Ein vertrautes Ritual der Branche: Der Text wurde offline genommen, der Autor entschuldigte sich mit dem lapidaren Hinweis, interne Leitlinien zum Umgang mit KI seien nicht eingehalten worden. Die Botschaft dahinter: Das Plagiat war ein individueller Regelbruch, ein Einzelfall.
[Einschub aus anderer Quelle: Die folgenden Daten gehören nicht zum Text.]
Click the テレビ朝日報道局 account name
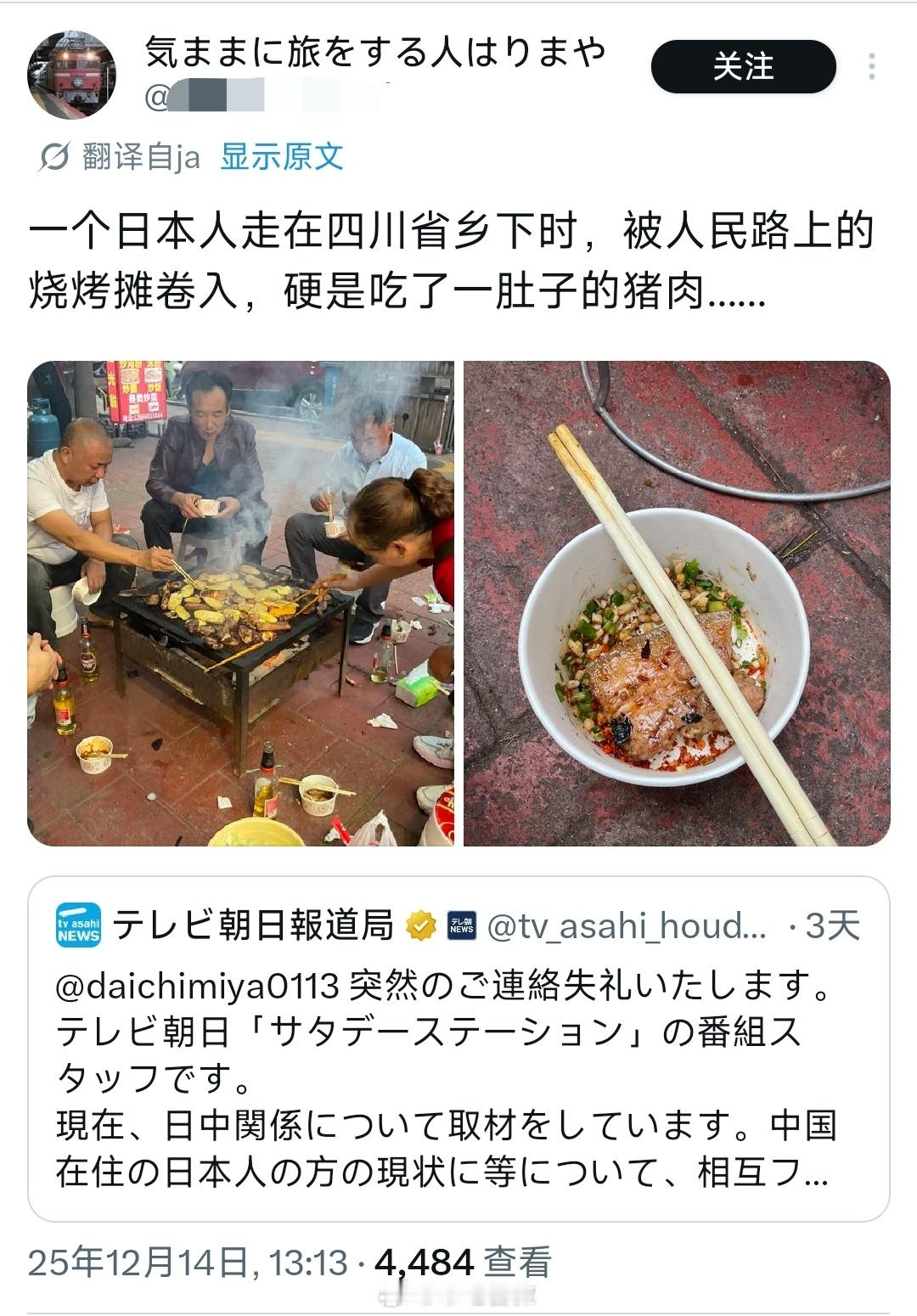point(253,925)
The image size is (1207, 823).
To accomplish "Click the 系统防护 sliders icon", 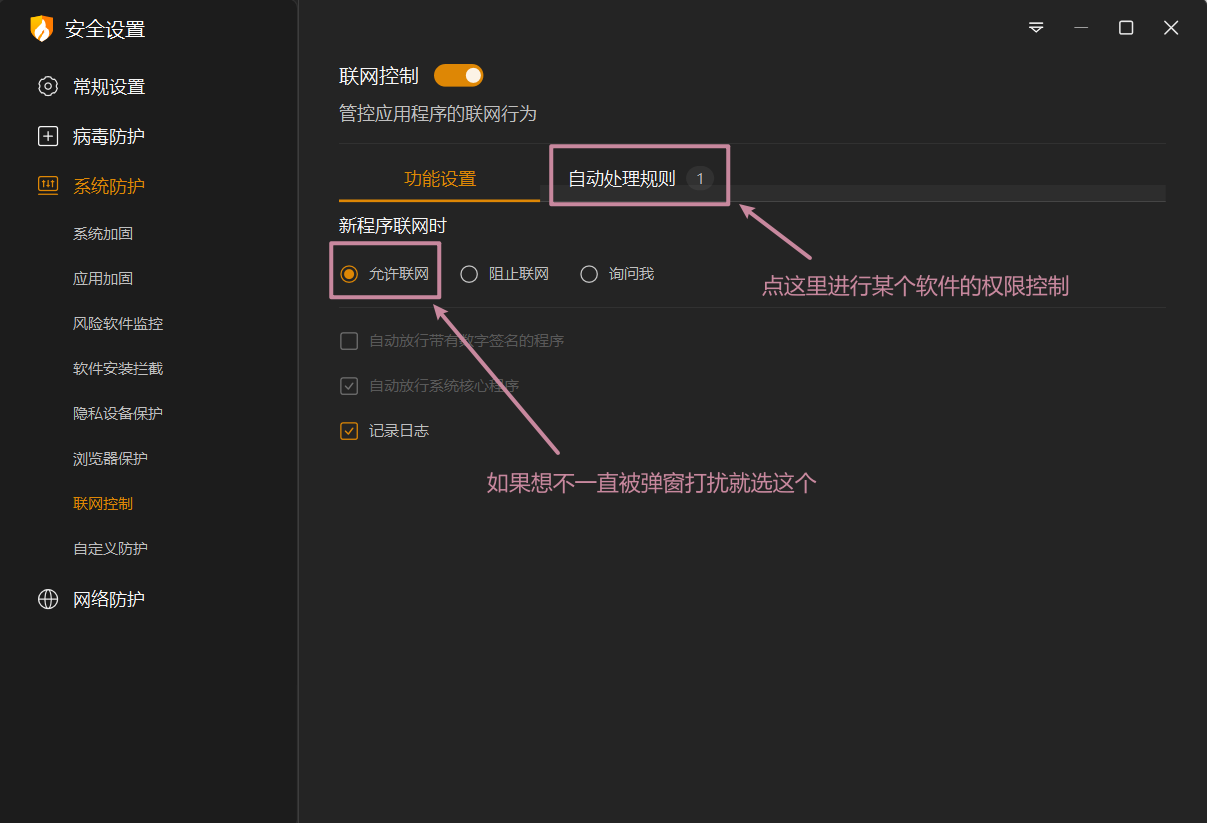I will (x=48, y=186).
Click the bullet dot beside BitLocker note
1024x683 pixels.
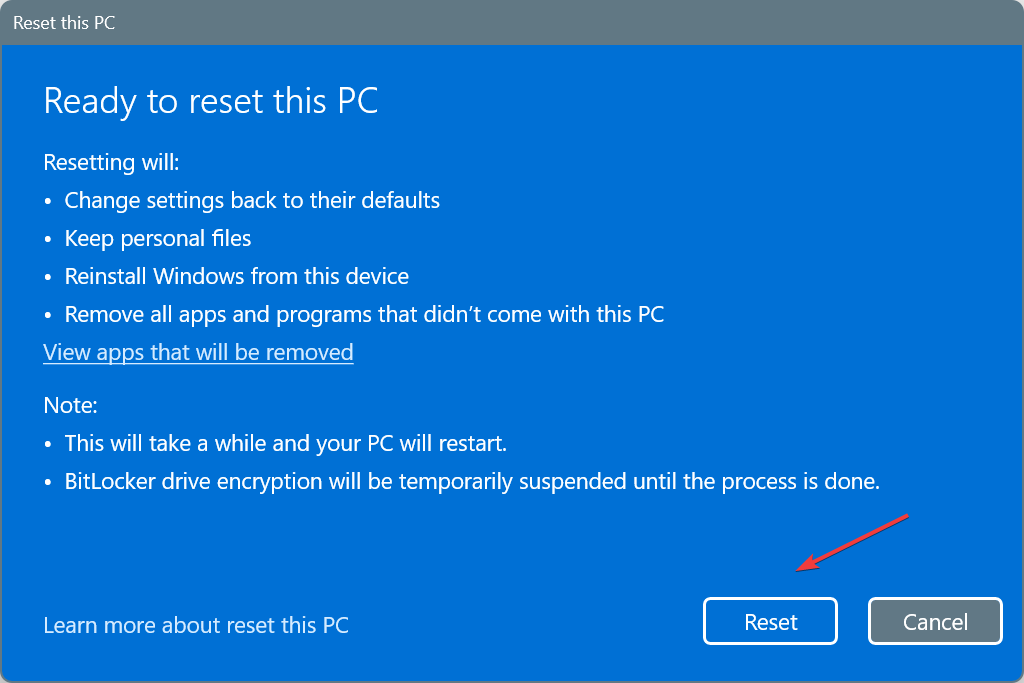[48, 483]
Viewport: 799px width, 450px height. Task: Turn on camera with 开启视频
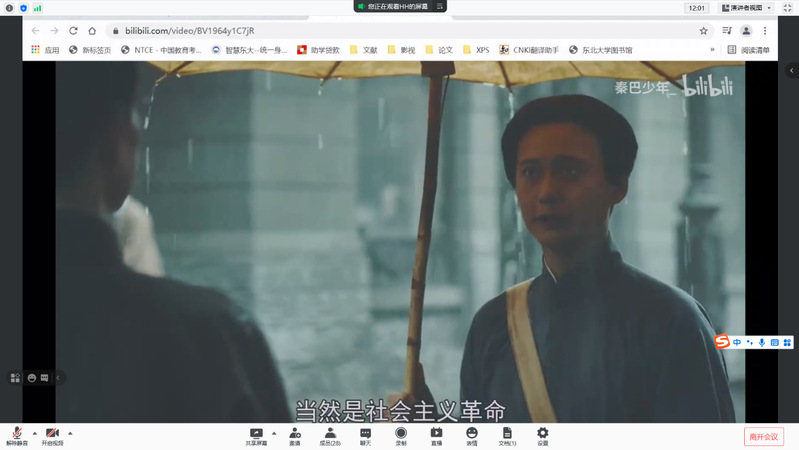[x=52, y=434]
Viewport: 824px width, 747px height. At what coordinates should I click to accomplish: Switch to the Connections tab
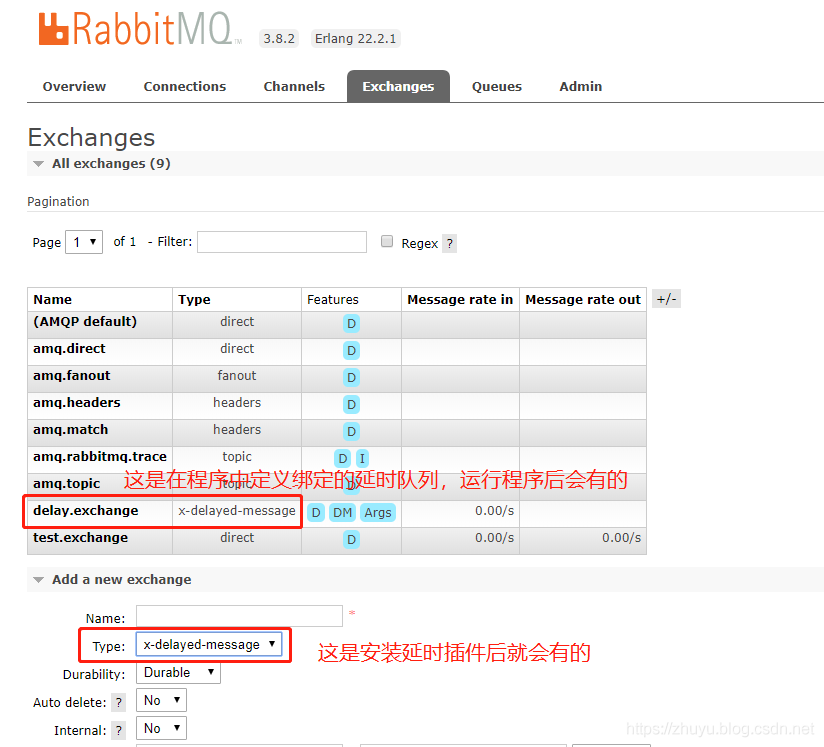(x=185, y=86)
Doch genau diese Einordnung greift zu kurz. Denn sie wirkt beruhigend – und lenkt vom eigentlichen Problem ab. Der Fall ist kein Ausrutscher, kein reines Versehen, sondern Symptom einer neuen Produktionsideologie im digitalen Journalismus. Er zeigt exemplarisch, wie ökonomischer Druck, Reichweitenlogik, ungenaue KI-Leitlinien und der allzu routinierte Einsatz von Sprachmodellen ineinandergreifen – und wie sich dabei fatale redaktionelle Praktiken zu normalisieren drohen.
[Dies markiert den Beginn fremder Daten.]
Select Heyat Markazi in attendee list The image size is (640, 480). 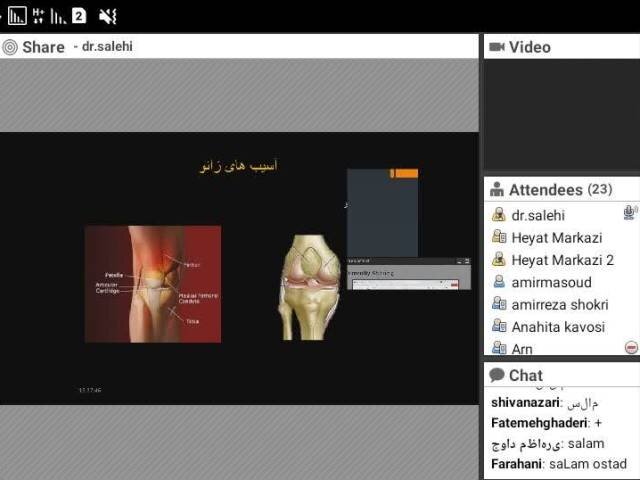pyautogui.click(x=556, y=237)
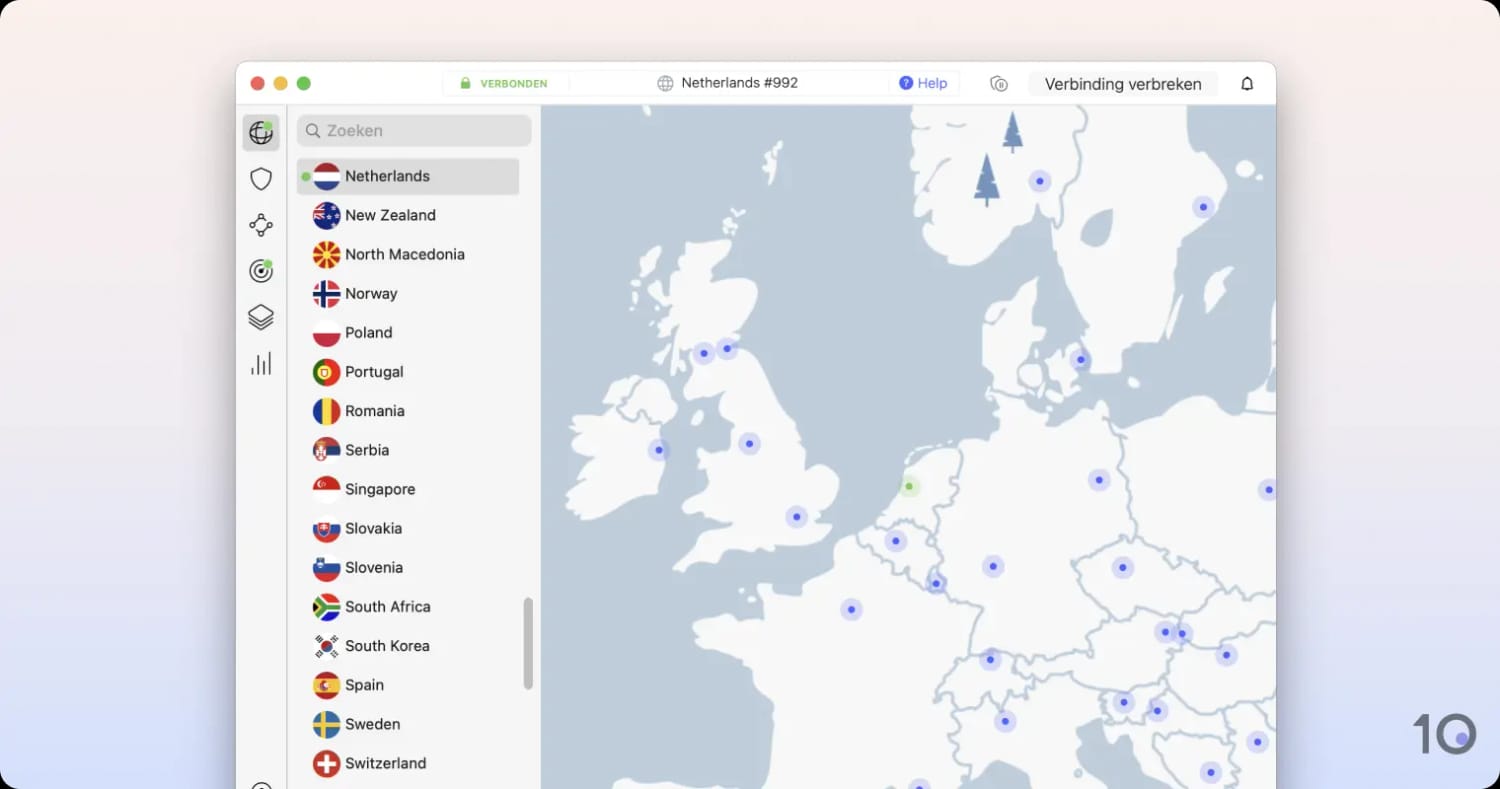Open Dark Web Monitor bullseye icon

[261, 270]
Es geht dabei um etwas, was ich die „Psychologie der KI“ nenne – und damit um Fragen wie jene, warum ein fragwürdiger KI-Einsatz wie die abgeschriebene „Guardian“-Reportage in einer Redaktion selbst keinen Widerspruch erzeugt. Warum also Abschreiben als „Kuratieren“ durchgeht – solange es effizient, sprachlich glatt und redaktionell anschlussfähig ist.
An diesem Punkt sollte die eigentliche Debatte über KI im Journalismus ansetzen: Nicht bei der Frage, was KI im Einzelnen darf oder nicht darf (auch wenn es natürlich Leitlinien und Regeln braucht). Sondern bei der Frage, was sie mit dem Journalismus – und den Journalist:innen – macht. Die Gefahr liegt dabei aus meiner Sicht in einem schleichenden Übergang von menschlicher Urteilskraft zu maschineller Routine im Denken.